1964 - Le courant "Reconstruction" de la CFTC (l'ancienne minorité) obtient du congrès la "déconfessionnalisation" de l'organisation qui devient désormais CFDT (Confédération Française Démocratique du Travail). Une petite minorité décide cependant de maintenir la CFTC et fait scission.

1966 - Le premier accord d'unité d'action est signé entre la CGT et la CFDT. FO refuse de s'y rallier.

1968 - Si les grèves de mai-juin sont d'une puissance inégalée, elles n'entraînent pas le fort mouvement d'adhésions de 1936 et 1945. Les organisations syndicales ont été certes très actives dans le mouvement mais sont divisées sur les perspectives politiques et la tactique des luttes.

1969 - L'UGIC devient UGICT-CGT organisant les ingénieurs, cadres, techniciens et agents de maîtrise.

1970 - Au cours de son Congrès, la CFDT se prononce pour un "socialisme autogestionnaire" et reconnaît l'existence de la lutte des classes.

1972 - La CGT approuve la signature du Programme commun de gouvernement par les partis de gauche (communiste, socialiste et mouvement des radicaux de gauche). Depuis plusieurs années, la CGT défendait l'idée de ce programme à l'élaboration duquel elle était prête à participer, ce que le refus des autres organisations syndicales ne permit pas. Elle devait soutenir ensuite ce programme politique, aliénant ainsi une part de son autonomie.

1974 - Un second accord est signé entre la CGT et la CFDT. Plus complet que le précédent, il est plus précis également sur les modalités d'action. Entre-temps, la CFDT a condamné les actions aventuristes qu'elle favorisait depuis 1968.

1979 - A son congrès de Brest, la CFDT décide du "recentrage" de son orientation. Elle entend désormais s'appuyer sur le réalisme et la négociation. Elle abandonne ses élans révolutionnaires issus de 1968. Elle réfute la conception d'affrontement global sur laquelle était basée l'unité CGT-CFDT. En fait, la rupture est consommée dès 1977, en lien étroit avec celle des partis de gauche. Les accords signés à partir de ce moment auront très peu d'effet.

1980-1990 - La CGT, comme la CFDT, saluent la victoire de la gauche en 1981 et appuient les premières réformes. Dès 1982, les attitudes divergent : la CFDT soutient le plan d'austérité du gouvernement tandis que la CGT le critique sans pour autant être en mesure de susciter une mobilisation. FO demeure pragmatique et continue à prôner la "politique contractuelle" (il faut attendre son congrès de 1989 pour qu'elle affirme une certaine volonté de lutte). Dans les années qui suivent, les syndicats sont confrontés à l'approfondissement de la crise de société et aux mutations profondes qui bouleversent le salariat. En même temps que l'on peut parler de crise du syndicalisme, les luttes prennent, depuis 1986, un caractère nouveau marqué par une responsabilité plus grande des salariés.
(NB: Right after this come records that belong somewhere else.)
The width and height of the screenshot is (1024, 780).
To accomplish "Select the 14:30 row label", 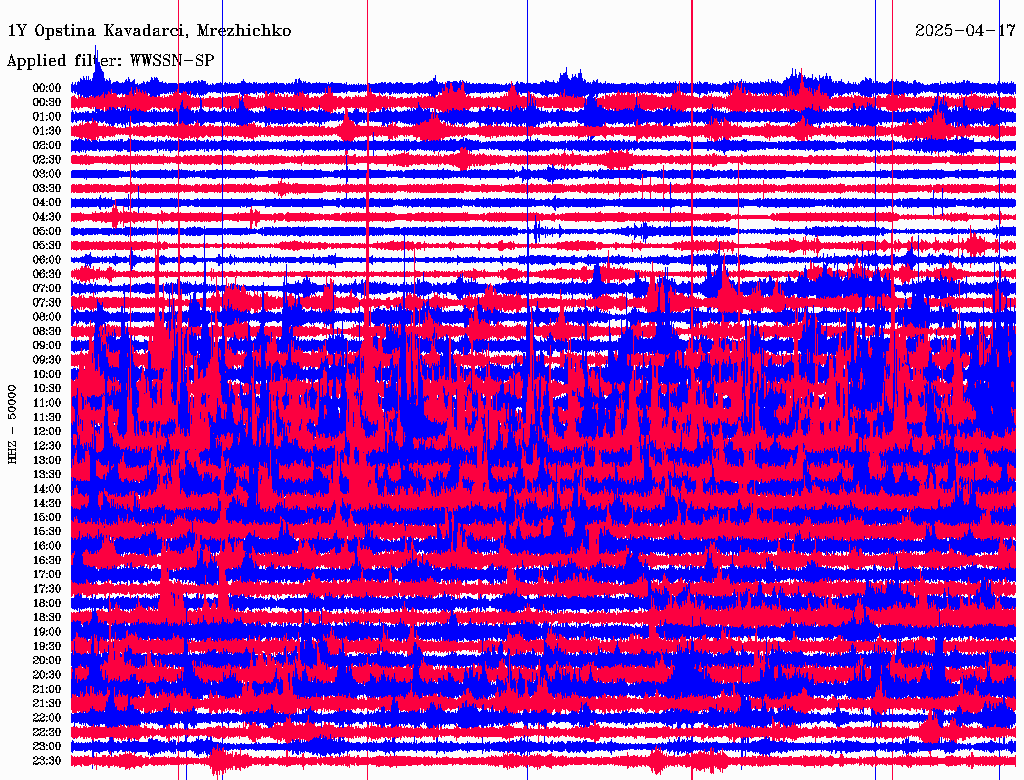I will point(46,503).
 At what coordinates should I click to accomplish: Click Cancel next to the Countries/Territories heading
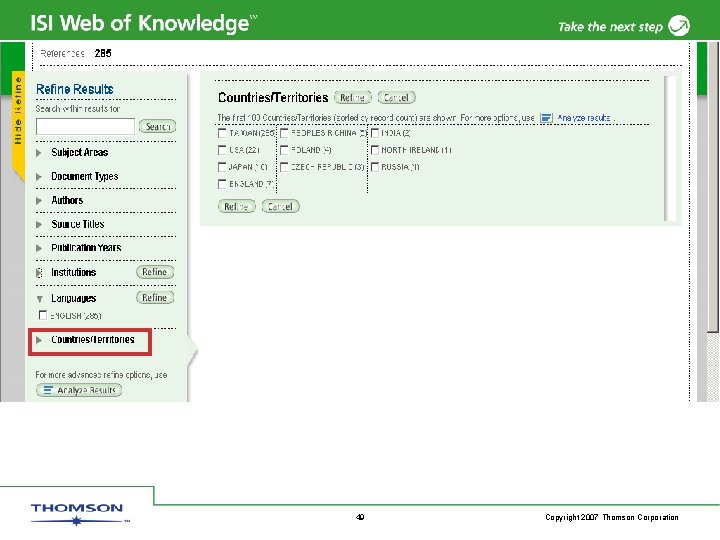click(396, 98)
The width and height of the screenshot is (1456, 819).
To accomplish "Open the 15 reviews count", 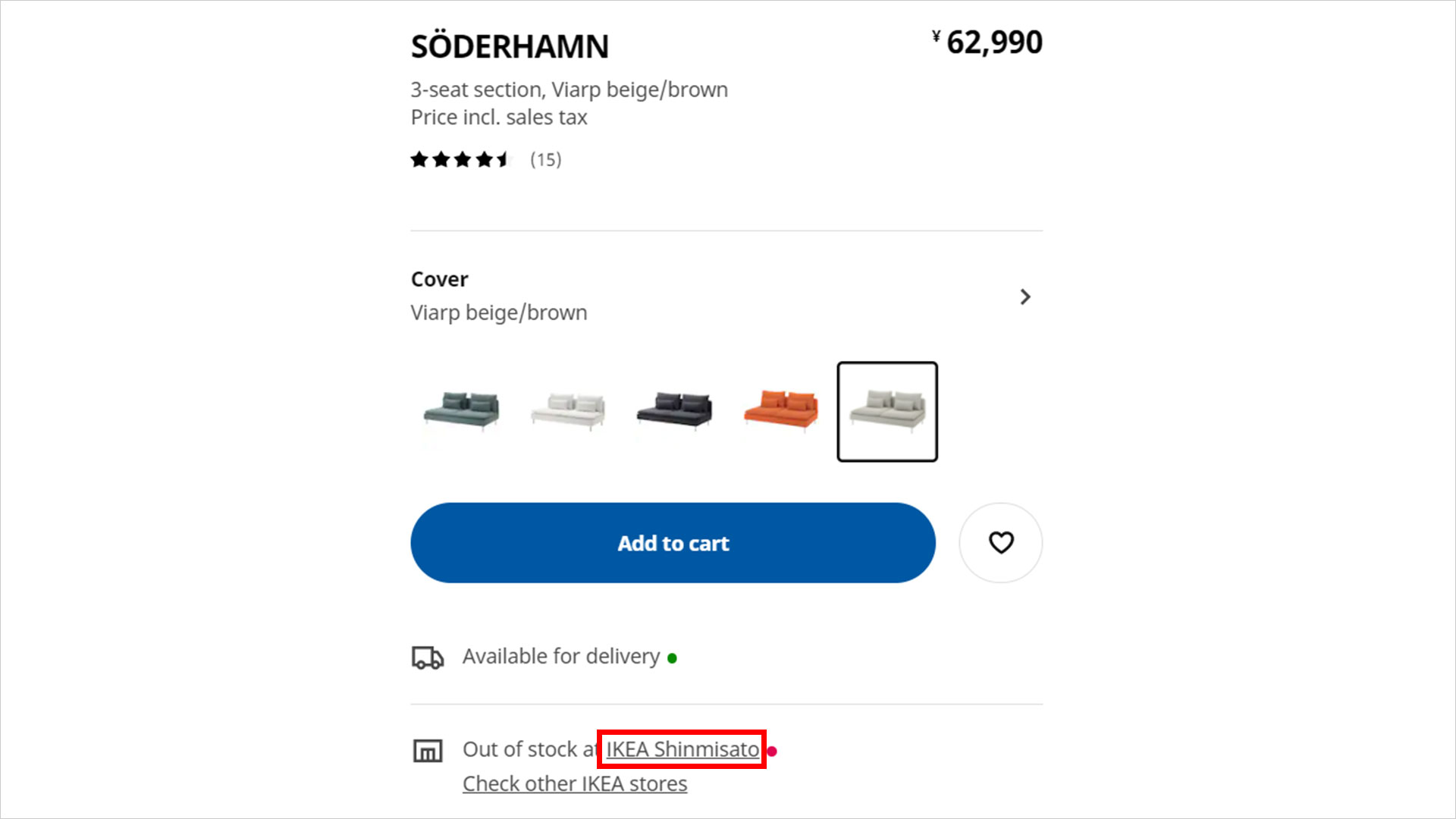I will point(545,160).
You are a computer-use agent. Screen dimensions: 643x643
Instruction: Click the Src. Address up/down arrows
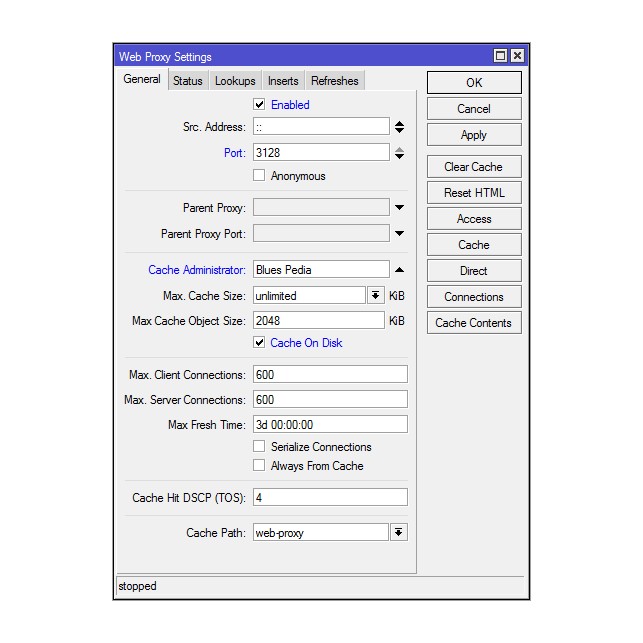pos(399,127)
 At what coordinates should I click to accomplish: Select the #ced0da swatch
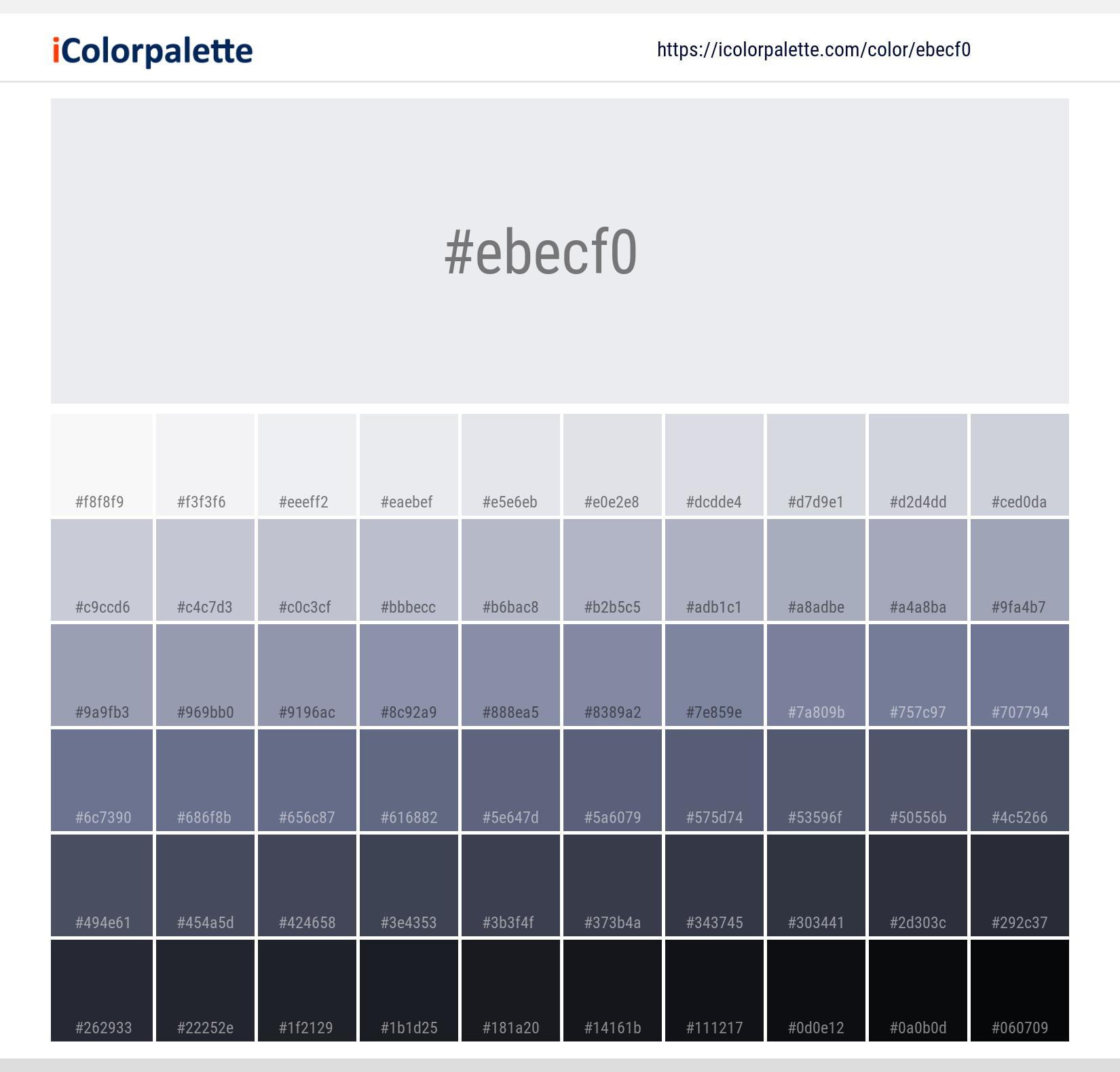(x=1020, y=465)
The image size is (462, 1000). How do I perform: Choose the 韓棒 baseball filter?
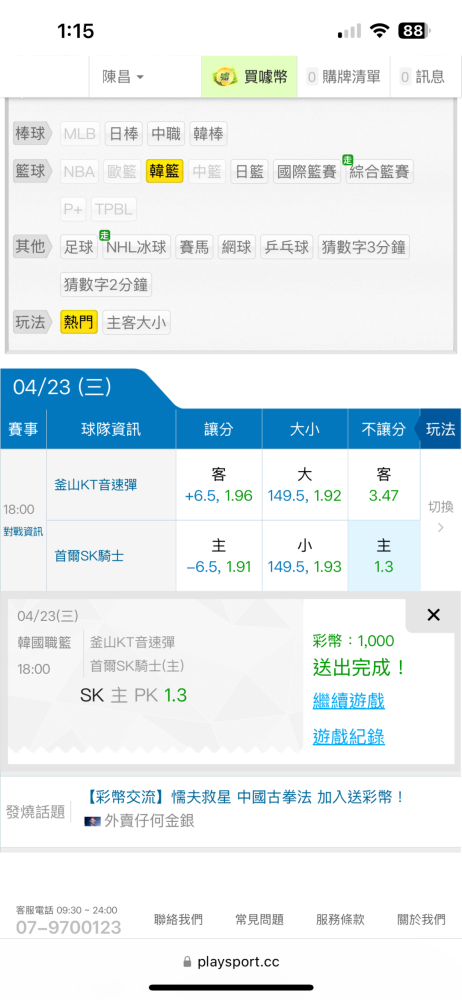pos(208,134)
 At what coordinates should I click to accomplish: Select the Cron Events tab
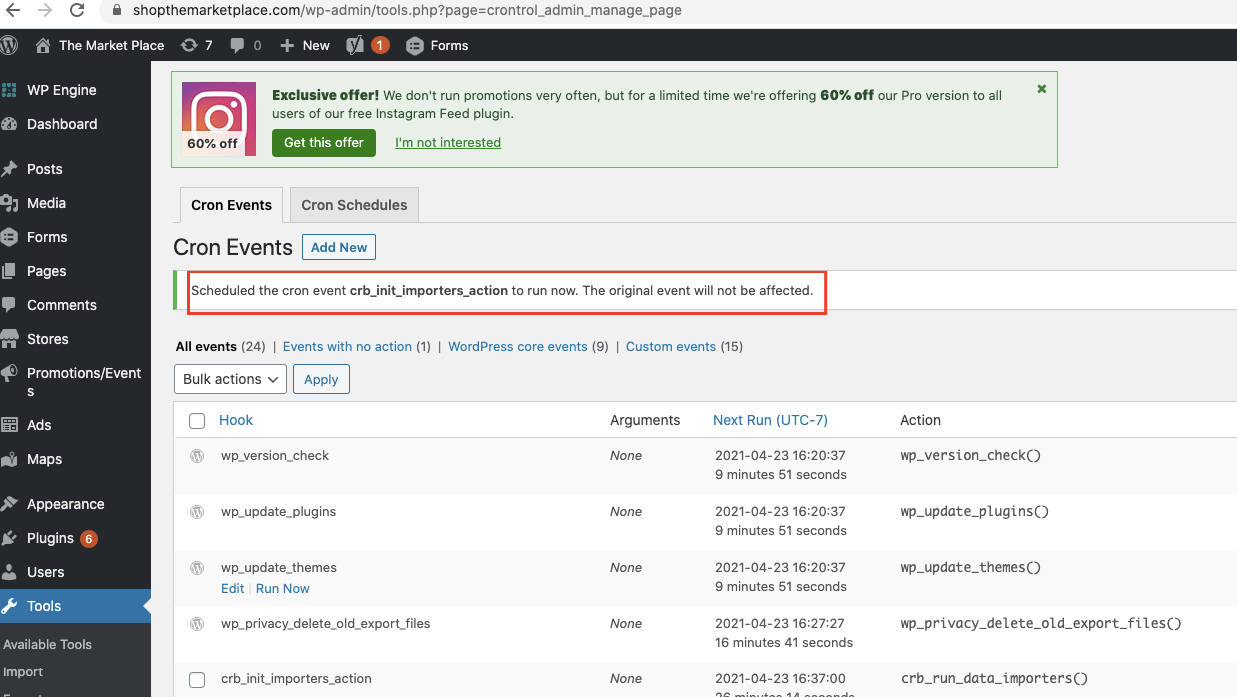pyautogui.click(x=231, y=205)
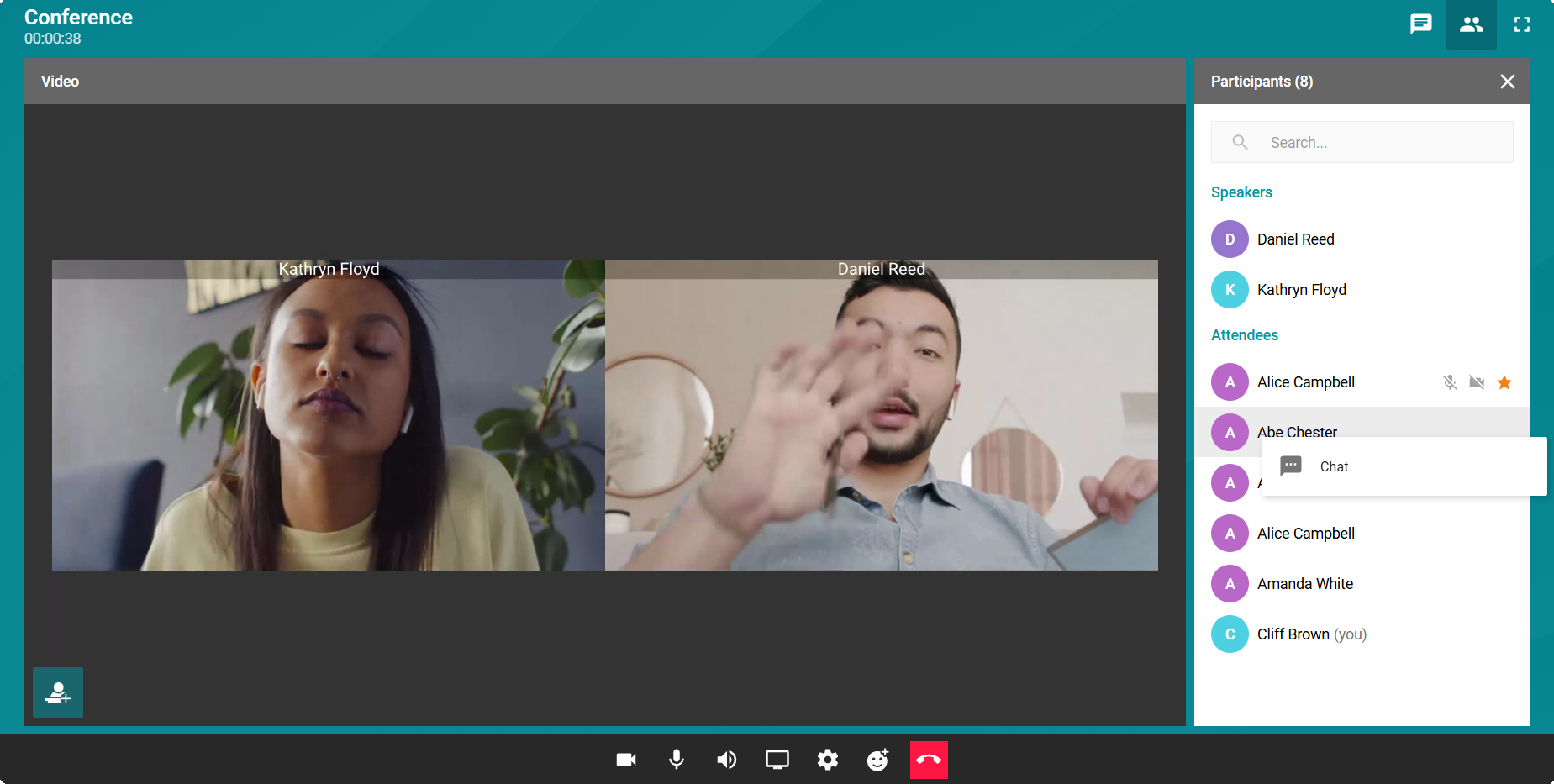This screenshot has height=784, width=1554.
Task: Click Alice Campbell's disabled camera icon
Action: point(1477,382)
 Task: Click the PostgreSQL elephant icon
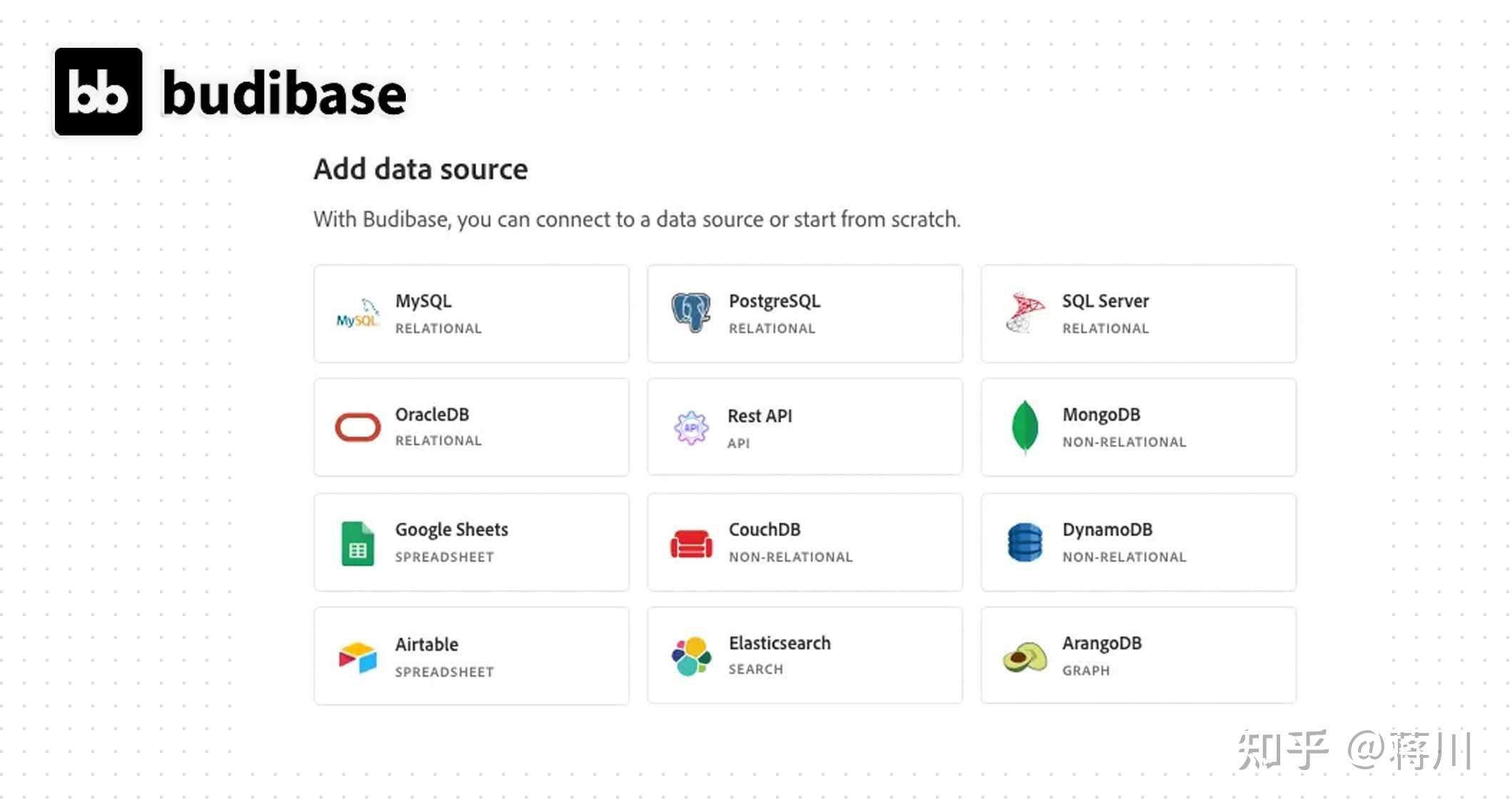pos(690,312)
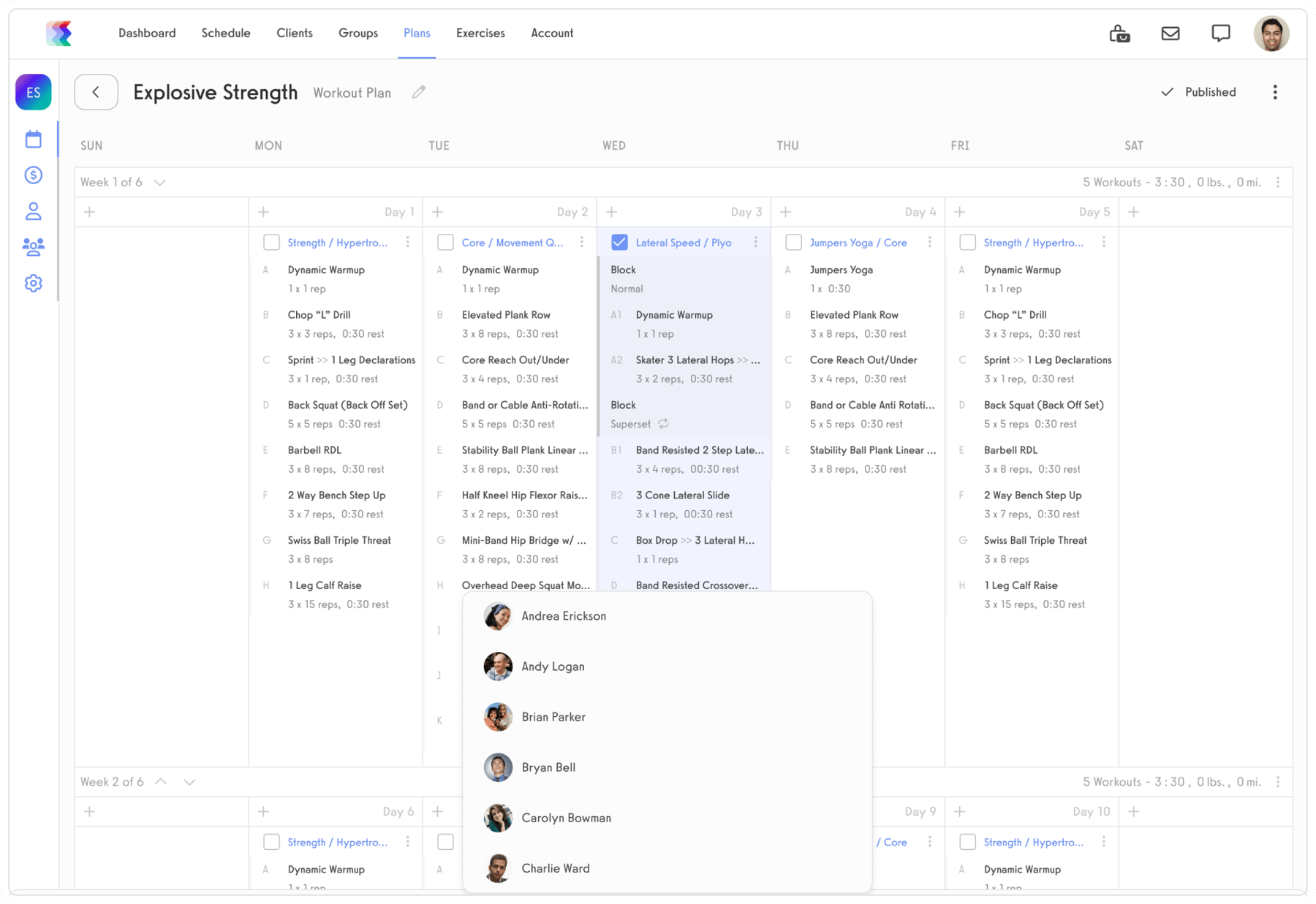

1990-1995 - Ces années voient la remise en cause de la lutte des classes, concept qui a marqué le siècle et influencé le mouvement syndical : les sociétés socialistes se sont effondrées, les tentatives réformistes ont avorté. Le mouvement syndical connaît de nouveaux éclatements : création du SUD-PTT et du CRC-Santé par scissions des fédérations CFDT, explosion de la FEN qui se divise en deux (avec création de la FSU). Simultanément s'opèrent des recompositions : des organisations autonomes, essentiellement issues du secteur public se regroupent à l'initiative de la FEN et de la FGAF (Fédération Générale Autonome des Fonctionnaires) en créant en 1993 l'UNSA (Union Nationale des Syndicats Autonomes), avec, comme objectif leur "reconfédéralisation". Dans le même temps, le libéralisme fait des ravages et les syndicats sont confrontés à une situation grave : précarité, chômage, marginalisation, bas salaires, dévaluation des qualifications, remise en cause des droits sociaux menacent la société d'implosion. Confronté à ce défi, le syndicalisme dispersé doit retrouver son efficacité en dépassant ses désaccords idéologiques. L'orientation de la FSM que la CGT tente depuis vingt ans d'infléchir dans le sens de la démocratie et de l'indépendance, tourne le dos à ces principes à un point tel qu'elle décide de la quitter (décision du congrès de 1995). La fin de l'année 1995 voit se développer de grandes luttes sociales.